*Exercise requirements*: Only a number is wanted: how many lines in the listing contain the word "resolution"?

*Data*:
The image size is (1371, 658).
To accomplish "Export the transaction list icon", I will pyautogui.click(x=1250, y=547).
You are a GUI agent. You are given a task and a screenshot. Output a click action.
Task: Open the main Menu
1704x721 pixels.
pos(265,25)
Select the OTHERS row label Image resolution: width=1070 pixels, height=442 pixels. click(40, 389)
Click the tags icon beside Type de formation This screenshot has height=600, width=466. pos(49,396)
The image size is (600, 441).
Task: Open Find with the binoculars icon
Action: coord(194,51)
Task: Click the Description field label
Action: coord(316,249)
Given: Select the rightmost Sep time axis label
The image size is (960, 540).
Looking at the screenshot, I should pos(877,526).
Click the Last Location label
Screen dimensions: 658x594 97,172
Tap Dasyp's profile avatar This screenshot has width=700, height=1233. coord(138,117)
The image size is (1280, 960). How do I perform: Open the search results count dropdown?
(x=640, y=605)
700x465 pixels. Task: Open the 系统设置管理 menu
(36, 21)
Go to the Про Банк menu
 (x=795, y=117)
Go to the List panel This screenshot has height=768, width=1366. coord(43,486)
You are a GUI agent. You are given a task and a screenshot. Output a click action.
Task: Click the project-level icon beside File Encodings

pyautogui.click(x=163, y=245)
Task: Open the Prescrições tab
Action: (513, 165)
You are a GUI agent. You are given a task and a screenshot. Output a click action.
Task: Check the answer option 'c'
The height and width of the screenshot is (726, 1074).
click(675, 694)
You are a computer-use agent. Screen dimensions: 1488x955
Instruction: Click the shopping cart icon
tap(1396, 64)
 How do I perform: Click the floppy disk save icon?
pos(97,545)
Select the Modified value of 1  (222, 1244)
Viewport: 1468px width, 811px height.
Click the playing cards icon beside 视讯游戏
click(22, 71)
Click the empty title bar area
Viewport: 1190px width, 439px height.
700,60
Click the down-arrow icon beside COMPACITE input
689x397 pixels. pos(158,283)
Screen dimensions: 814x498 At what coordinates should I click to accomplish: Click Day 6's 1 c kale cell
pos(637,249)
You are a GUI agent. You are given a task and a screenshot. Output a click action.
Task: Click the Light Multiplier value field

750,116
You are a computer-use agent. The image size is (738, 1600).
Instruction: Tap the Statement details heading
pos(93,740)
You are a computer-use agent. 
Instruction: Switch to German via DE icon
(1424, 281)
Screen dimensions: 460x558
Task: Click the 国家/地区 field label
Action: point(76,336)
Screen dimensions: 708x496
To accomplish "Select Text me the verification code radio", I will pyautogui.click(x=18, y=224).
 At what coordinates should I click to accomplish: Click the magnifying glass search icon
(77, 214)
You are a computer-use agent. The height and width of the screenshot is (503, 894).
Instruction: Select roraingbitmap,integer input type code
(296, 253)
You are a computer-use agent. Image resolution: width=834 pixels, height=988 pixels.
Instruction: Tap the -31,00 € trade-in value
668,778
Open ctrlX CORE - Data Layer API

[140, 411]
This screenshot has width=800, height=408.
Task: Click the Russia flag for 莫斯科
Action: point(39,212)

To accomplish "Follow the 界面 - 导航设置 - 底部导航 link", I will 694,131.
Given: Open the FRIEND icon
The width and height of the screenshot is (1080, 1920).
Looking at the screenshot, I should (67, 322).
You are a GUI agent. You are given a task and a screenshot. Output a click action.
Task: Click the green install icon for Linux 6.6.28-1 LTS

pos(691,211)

*Result*: 2